## Scipy and Optimization

In the last notebook we took a tour of the `numpy` and `scipy` stack as it relates to math and statistics. This notebook is going to focus on another subset of `scipy` functionality that is absolutely critical to data analytics. Nearly every statistical algorithm aside from Ordinary Least Squares (OLS) regression cannot be solved algebraically. Because they cannot be solved algebraically, they must be solved **numerically**.

### Numeric Optimization

Let's start with an example of optimization. Let's say that you know the demand function for tickets to watch a local sports franchise. You can write the inverse demand function as

$$ P = 300 - \frac{1}{2}Q $$

and the total cost function as

$$ TC = 4000 + 45Q $$

In order to choose the right number of tickets to sell, you need to calculate the quantity of tickets that will maximize profits.
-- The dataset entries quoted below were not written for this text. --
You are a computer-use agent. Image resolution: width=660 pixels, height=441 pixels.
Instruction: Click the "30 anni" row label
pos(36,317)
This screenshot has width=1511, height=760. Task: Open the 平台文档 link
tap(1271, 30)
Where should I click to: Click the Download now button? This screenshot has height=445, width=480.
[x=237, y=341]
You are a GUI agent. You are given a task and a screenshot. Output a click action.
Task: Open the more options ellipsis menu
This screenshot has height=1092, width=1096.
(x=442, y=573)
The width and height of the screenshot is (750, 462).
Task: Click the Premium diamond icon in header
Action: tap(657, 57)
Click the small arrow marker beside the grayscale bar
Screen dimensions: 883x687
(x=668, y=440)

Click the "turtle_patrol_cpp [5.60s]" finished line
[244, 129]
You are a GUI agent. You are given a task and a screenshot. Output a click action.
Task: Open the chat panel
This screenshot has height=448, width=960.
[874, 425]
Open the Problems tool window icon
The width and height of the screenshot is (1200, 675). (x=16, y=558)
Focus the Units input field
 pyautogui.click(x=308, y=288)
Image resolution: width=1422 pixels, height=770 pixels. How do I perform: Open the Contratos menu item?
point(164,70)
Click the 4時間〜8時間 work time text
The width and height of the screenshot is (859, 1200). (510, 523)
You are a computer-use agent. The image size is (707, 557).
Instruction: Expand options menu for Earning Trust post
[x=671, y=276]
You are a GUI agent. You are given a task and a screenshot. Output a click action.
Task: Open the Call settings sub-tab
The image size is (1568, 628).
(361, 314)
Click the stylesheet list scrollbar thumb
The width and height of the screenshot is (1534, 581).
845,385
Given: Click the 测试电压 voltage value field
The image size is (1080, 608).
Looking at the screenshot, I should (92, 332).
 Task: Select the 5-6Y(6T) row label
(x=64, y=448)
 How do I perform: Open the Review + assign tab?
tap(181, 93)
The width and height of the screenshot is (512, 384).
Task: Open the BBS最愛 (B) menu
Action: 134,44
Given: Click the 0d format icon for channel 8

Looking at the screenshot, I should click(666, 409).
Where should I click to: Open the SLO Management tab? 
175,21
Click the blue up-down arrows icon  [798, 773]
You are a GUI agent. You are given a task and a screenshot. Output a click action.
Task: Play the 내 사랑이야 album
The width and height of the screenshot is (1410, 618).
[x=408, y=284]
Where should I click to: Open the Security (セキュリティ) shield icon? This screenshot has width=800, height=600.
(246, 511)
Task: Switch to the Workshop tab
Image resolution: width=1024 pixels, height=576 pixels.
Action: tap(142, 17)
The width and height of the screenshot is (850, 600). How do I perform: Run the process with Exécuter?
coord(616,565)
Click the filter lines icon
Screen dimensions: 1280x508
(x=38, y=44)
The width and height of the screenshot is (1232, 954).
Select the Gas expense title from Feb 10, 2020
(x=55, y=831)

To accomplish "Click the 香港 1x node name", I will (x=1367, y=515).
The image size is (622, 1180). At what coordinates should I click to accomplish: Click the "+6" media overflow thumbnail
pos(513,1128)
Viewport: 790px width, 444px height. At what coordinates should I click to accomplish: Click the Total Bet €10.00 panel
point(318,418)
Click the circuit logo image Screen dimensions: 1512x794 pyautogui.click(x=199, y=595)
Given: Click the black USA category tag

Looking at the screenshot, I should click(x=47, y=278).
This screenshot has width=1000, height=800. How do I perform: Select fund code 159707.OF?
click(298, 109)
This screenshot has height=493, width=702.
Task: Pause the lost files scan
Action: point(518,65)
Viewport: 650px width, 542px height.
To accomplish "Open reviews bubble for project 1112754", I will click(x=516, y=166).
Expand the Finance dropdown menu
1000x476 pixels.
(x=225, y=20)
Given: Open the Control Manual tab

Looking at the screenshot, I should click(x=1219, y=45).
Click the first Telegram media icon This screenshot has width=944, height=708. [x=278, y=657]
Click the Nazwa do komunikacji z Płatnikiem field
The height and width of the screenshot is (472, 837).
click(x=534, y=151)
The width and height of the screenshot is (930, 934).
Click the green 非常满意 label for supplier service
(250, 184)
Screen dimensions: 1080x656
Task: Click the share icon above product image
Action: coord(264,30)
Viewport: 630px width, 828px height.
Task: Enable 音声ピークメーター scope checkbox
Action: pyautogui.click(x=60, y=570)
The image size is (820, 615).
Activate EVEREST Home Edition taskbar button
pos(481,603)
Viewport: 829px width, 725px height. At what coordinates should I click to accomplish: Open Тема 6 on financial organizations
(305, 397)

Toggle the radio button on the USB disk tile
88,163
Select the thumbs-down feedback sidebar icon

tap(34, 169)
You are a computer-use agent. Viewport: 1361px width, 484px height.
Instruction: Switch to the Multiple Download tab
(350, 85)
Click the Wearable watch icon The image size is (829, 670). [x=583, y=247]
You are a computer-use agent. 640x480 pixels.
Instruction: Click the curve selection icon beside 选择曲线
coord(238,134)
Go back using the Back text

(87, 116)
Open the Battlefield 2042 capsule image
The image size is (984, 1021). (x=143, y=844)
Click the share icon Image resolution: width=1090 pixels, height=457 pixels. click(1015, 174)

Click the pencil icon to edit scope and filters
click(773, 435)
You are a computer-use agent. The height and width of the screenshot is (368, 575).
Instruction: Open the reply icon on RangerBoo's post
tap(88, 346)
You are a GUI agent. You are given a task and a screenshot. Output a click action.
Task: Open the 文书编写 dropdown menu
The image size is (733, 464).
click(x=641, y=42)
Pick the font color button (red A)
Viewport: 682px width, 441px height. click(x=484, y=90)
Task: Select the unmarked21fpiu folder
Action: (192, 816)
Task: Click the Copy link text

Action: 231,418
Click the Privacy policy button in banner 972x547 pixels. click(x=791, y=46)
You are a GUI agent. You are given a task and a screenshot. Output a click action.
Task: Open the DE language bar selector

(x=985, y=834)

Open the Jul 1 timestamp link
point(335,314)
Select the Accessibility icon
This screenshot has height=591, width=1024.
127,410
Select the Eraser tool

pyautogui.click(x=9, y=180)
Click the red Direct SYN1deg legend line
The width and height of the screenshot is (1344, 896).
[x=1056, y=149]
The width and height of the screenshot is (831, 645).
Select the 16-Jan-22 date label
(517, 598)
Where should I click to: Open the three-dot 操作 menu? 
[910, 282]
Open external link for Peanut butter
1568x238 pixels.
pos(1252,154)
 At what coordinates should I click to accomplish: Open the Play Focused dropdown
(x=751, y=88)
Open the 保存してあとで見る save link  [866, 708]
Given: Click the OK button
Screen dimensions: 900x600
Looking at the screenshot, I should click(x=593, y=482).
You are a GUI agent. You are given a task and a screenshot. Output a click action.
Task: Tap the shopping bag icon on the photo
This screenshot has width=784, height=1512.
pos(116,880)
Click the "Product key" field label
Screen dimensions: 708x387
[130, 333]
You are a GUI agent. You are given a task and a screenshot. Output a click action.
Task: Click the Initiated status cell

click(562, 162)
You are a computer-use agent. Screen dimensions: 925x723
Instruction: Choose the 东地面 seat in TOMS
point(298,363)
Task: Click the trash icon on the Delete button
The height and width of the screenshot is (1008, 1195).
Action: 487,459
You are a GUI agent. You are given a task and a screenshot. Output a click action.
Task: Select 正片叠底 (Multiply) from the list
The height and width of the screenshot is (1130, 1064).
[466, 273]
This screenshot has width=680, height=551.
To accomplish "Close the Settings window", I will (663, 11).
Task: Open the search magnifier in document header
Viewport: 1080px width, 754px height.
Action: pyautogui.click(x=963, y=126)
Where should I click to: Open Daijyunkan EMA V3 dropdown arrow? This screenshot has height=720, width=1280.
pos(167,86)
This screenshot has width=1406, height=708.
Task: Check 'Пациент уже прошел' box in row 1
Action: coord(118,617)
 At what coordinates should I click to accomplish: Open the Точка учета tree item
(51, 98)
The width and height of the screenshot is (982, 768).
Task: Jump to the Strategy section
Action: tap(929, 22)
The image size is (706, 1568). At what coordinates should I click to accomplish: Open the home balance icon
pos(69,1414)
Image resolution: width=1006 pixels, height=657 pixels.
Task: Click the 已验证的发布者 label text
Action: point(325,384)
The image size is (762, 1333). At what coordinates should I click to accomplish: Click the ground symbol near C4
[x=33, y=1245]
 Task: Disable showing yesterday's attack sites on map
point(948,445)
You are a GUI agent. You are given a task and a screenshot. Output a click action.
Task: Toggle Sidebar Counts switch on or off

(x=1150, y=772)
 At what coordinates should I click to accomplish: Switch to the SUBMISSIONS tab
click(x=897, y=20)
We can calculate total revenue as $ TR = P \times Q $, and we can calculate profit as $ \Pi = TR - TC $. This means that our profit function is

$$ \Pi = 300Q - \frac{1}{2}Q^2 - 4000 - 45Q $$

In order to find the $Q$ associated with the highest achievable level of profit, we can use calculus to find the point at which the rate of change in the profit function is zero ($\frac{\partial\Pi}{\partial Q}=0$).

$$ \frac{\partial\Pi}{\partial Q} = 300 - Q - 45 = 0 \implies Q = 255$$

So we can **algebraically** solve this particular problem. This isn't always the case. Using `scipy`, we can solve this same problem, as well as many algebraically intractable problems that might be more interesting to us.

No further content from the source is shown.